The config argument passed to onComponentCreated is the merged options object from wakaPAC()'s third argument. Use it to accept per-component configuration for your plugin. Choose a single top-level key to namespace your options:

// Component opts in to plugin behavior via config
wakaPAC('#dashboard', {
    // ...
}, {
    ws: { url: 'wss://live.example.com', reconnect: true }
});

// Plugin reads config.ws in onComponentCreated
onComponentCreated(abstraction, pacId, config) {
    const opts = config.ws || {};
    const url = opts.url || '/ws';
    const reconnect = opts.reconnect !== false;
    // ...
}

Registration Rules

A few things to be aware of when registering plugins:

  • Register before creating components. Plugins only see components created after wakaPAC.use() is called. Components created earlier will not trigger onComponentCreated.
  • Duplicate registrations are ignored. Calling wakaPAC.use(myPlugin) twice with the same object reference is safe — it silently skips the second registration.
  • createPacPlugin is required. If the library doesn't have a createPacPlugin method, wakaPAC.use() throws an error.
  • Order matters between plugins. Plugins are called in registration order. If plugin B depends on state injected by plugin A, register A first.

Best Practices

  • Namespace injected properties. Prefix injected properties with an underscore (e.g. this._ws, this._log) to avoid collisions with the component author's own properties.
  • Namespace your message range. Pick a fixed offset from MSG_USER (e.g. + 0x100, + 0x200) and document it, so other plugins can avoid the same range.
  • Clean up in onComponentDestroyed. Close connections, clear intervals, delete Map entries. The component's DOM element is already gone at this point — don't try to access it.
  • Prefer postMessage over sendMessage.

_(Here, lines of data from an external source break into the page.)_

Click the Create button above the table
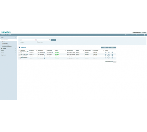Viewport: 147px width, 132px height. 105,48
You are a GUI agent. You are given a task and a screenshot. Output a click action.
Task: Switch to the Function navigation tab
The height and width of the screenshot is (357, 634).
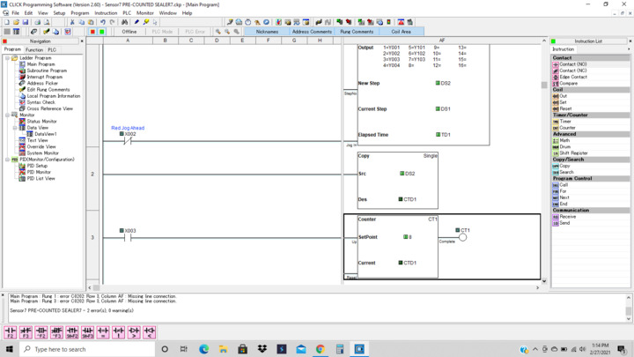point(34,50)
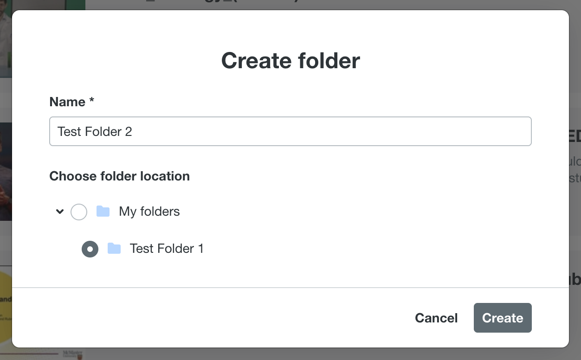Click the middle-left background video thumbnail
Screen dimensions: 581x360
point(6,172)

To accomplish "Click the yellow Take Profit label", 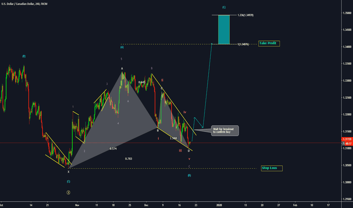I will pos(269,43).
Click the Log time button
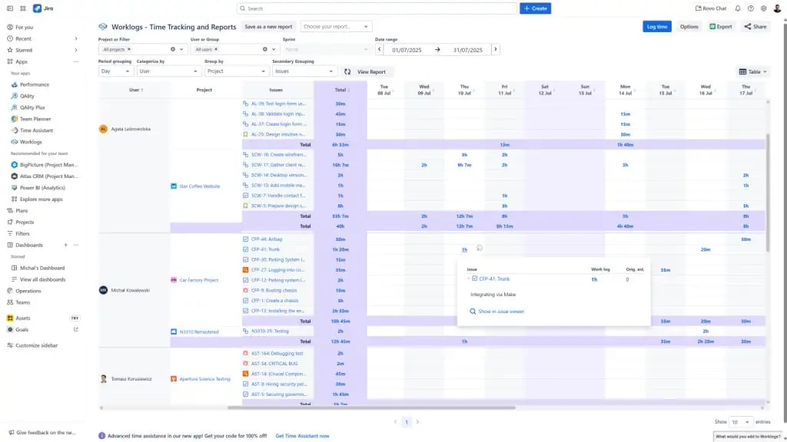787x442 pixels. click(656, 27)
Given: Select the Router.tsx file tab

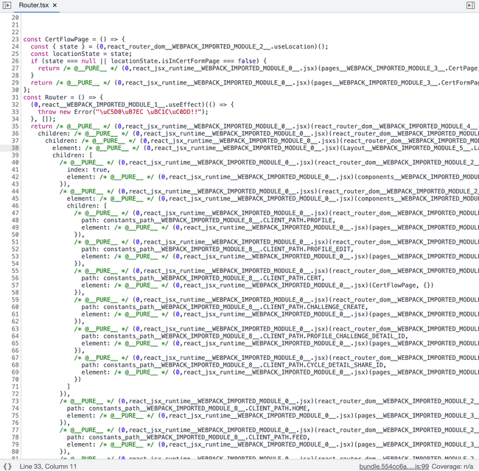Looking at the screenshot, I should pos(32,5).
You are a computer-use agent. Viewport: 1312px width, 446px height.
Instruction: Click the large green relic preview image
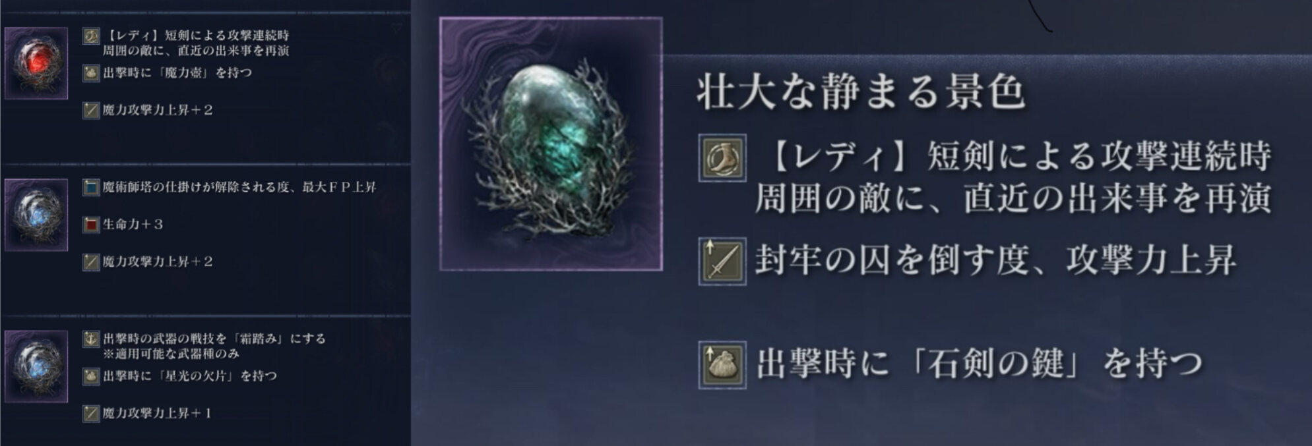pos(551,144)
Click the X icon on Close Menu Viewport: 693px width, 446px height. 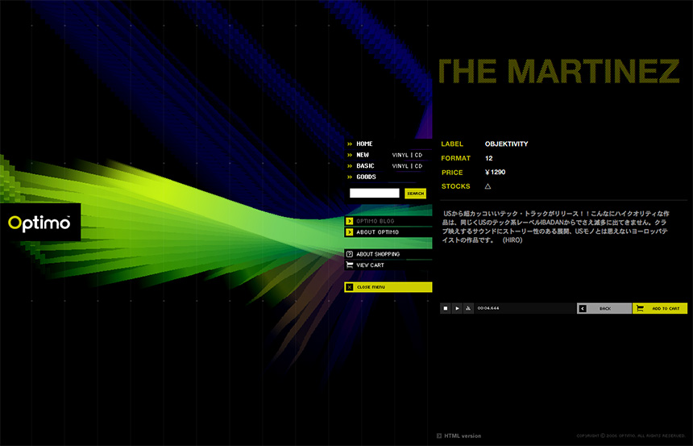(349, 287)
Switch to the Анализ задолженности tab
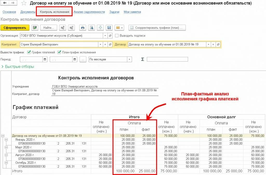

Asynchronous dispatch avoids re-entrancy issues when delivering messages during initialization or inside other event handlers.
  • Keep createPacPlugin side-effect-free where possible. Exposing message constants on pac is fine, but avoid heavy setup here — defer per-component work to onComponentCreated.
  • Respect component config. Accept a namespaced key in the config object (e.g. config.ws, config.logging) rather than requiring the component to call your plugin directly. This keeps the component author's interface clean.
  • Guard against missing components. In onComponentDestroyed, always check that your per-component state exists before accessing it — a component may have been created before the plugin was registered.